Limitations of the study include the fact that respiratory tract infections were confirmed by symptoms rather than definitive virologic testing. Timing of childhood vaccinations was also not recorded. The majority of the children in the study would have been vaccinated with the pneumococcal conjugate vaccine at 6–9 weeks, and again at 4 months (12). Pneumococcal vaccination alters the composition of the respiratory tract microbiota, and could conceivably contribute to observed changes in the microbiota that precede infection (13). In general, 16s rRNA sequencing does not provide sufficient resolution of Streptococcus spp. to determine whether acquisition of S. pneumoniae was one of the events that triggered a loss of topography.

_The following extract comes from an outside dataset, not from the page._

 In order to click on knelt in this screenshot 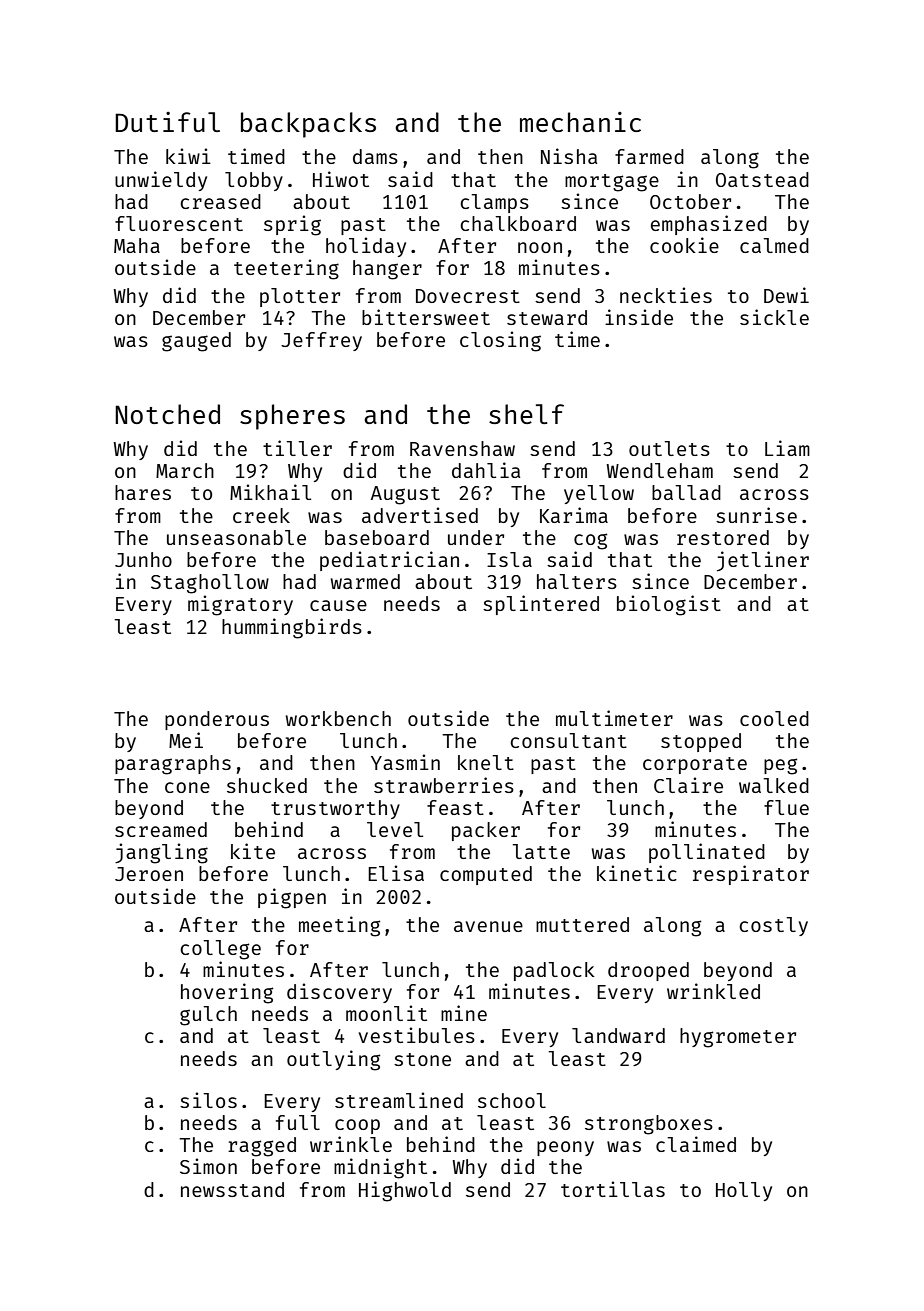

Another counterintuitive finding was the role of daycare in microbial dysbiosis. As many parents will attest, having a child enter daycare can be the start of several months of fevers and runny noses. Five of the children in the study developed respiratory tract infections in their first month of daycare, but the loss of nasopharyngeal topography was apparent a month earlier. This implies that the loss of topography may predispose children to infections once there is a second insult, such as exposure to new microbes or the stress of beginning daycare.

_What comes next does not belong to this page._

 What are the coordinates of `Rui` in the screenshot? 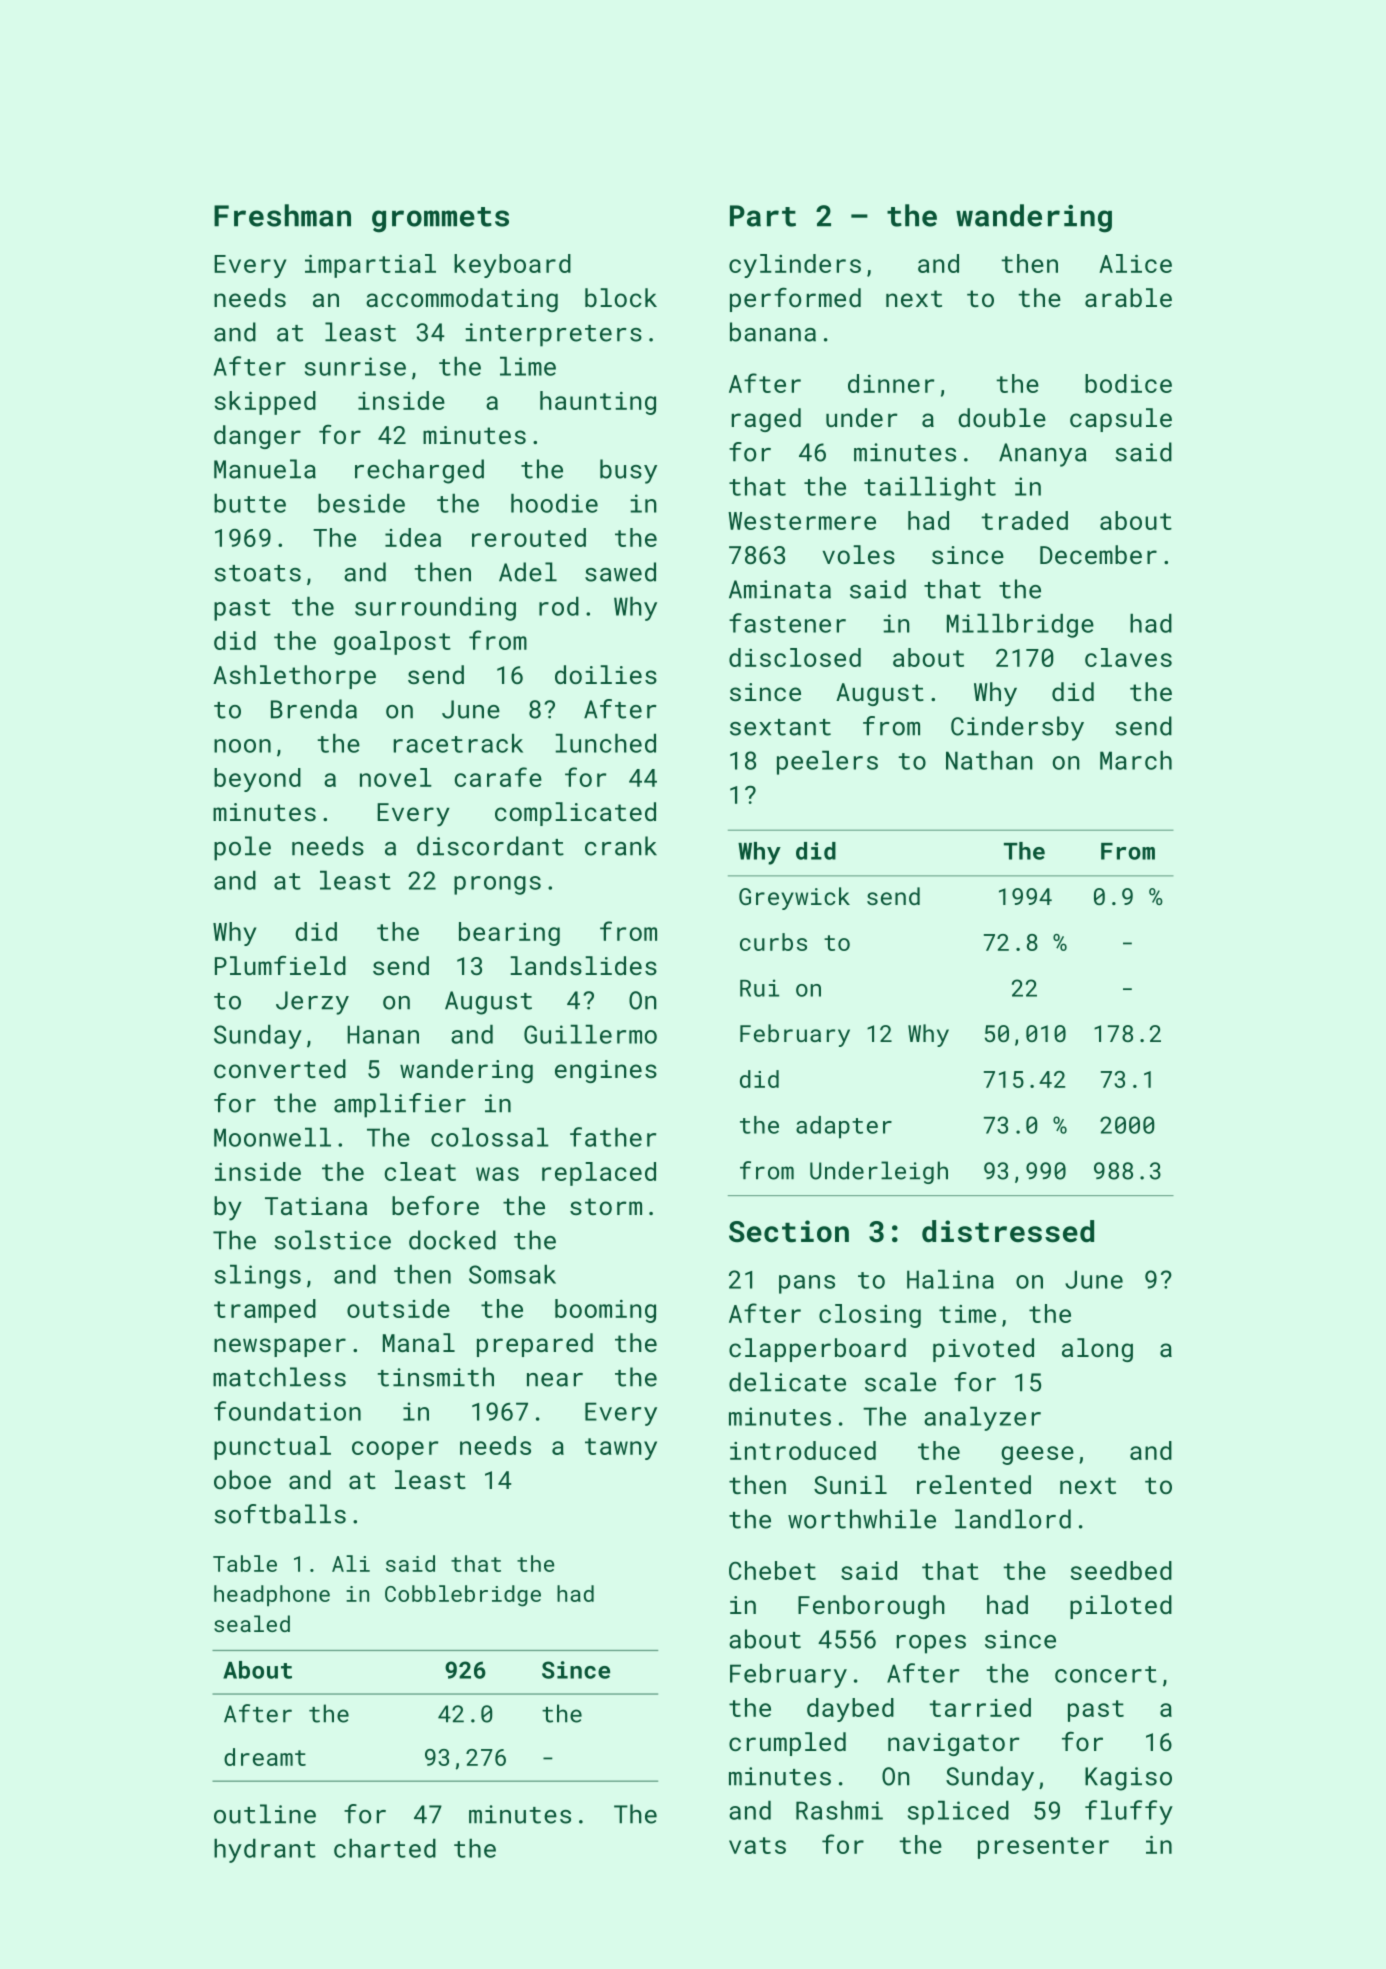 It's located at (759, 988).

Collectively, these data imply that the upper respiratory tract microbiome is modified by factors we do not yet understand. Despite the physiologic differences between the nasopharynx and oral cavity, the distinction between these topographies is blurred at times of immunological or possibly physiological stress. Older adults are also highly susceptible to respiratory infections and also lose topographical distinctions between the naso- and oropharynx (14). Although the processes of immune development and immunosenescence are quite different, perhaps the end result, loss of topography preceding respiratory infections, is the same.